The finalists are Amelia Gray for Threats (Farrar Straus and Giroux); Laird Hunt for Kind One (Coffee House Press), T. Geronimo Johnson for Hold It ‘Til It Hurts (Coffee House Press); Thomas Mallon for Watergate (Pantheon); and Benjamin Alire Saenz for Everything Begins & Ends at the Kentucky Club (Cinco Puntos Press).
It’s interesting (and heartening) to note the three nominations given to works from small publishers. Cinco Puntos Press, founded by writers Bobby and Lee Byrd, is a 28-year old independent publishing company in El Paso, Texas, less than three miles north of the Mexican border.
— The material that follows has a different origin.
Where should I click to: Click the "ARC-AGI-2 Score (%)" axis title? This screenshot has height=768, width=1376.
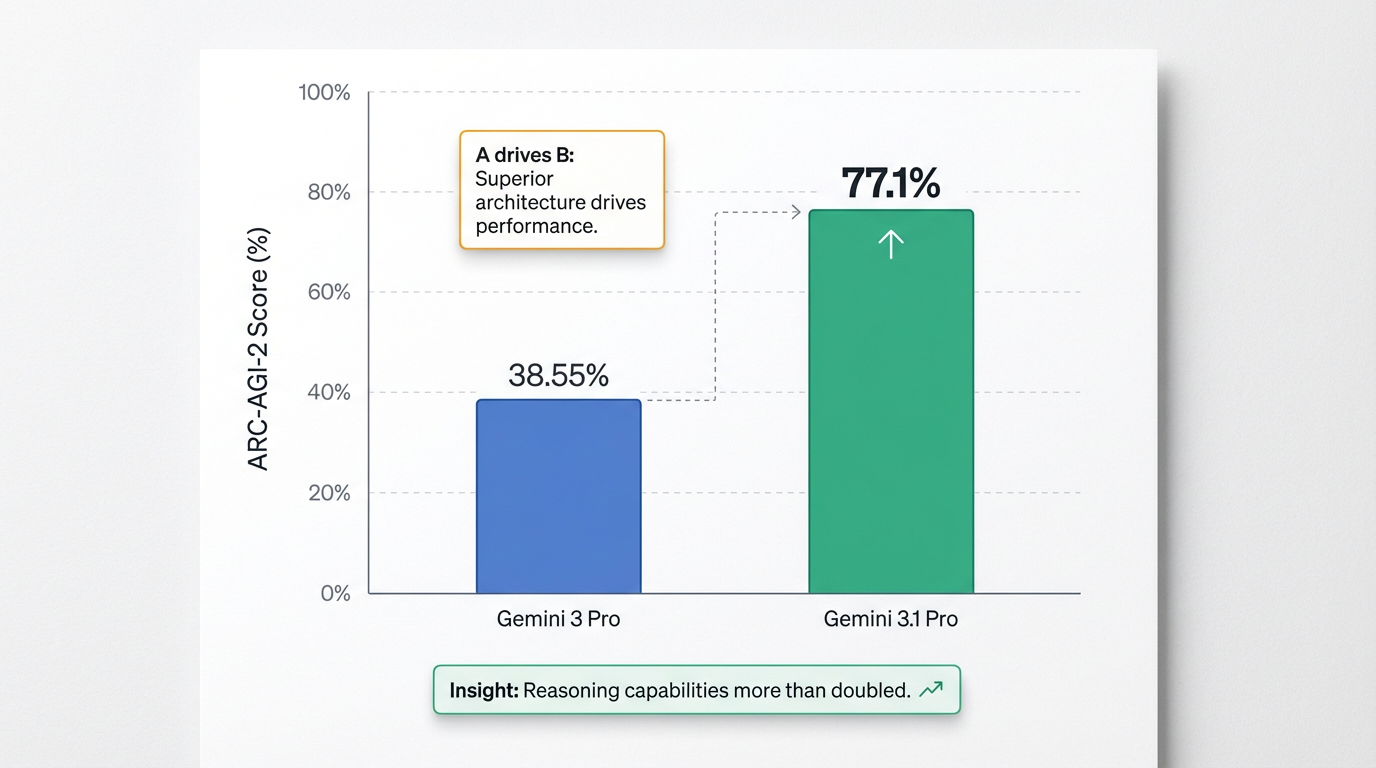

Coffee House Press, by Allan Kornblum has grown from a poetry magazine and letterpress to become “one of the premier nonprofit literary publishers in the nation.”
The winner of the PEN/Faulkner award received $15,000; the four remaining finalist will each receive $5000. The award will be presented in a ceremony at the Folger Shakespeare Library in Washington, D.C., on May 4th.
According to the Los Angeles Times, three judges – authors Walter Kirn, Nelly Rosario, and A.J. Verdelle – read 350 books published in 2012, which had been submitted for consideration by 130 publishing houses.
Previous winners include Deborah Eisenberg for The Collected Stories of Deborah Eisenberg, Joseph O’Neill for Netherland, Richard Ford for Independence Day, and Julie Otsuka for The Buddha in the Attic.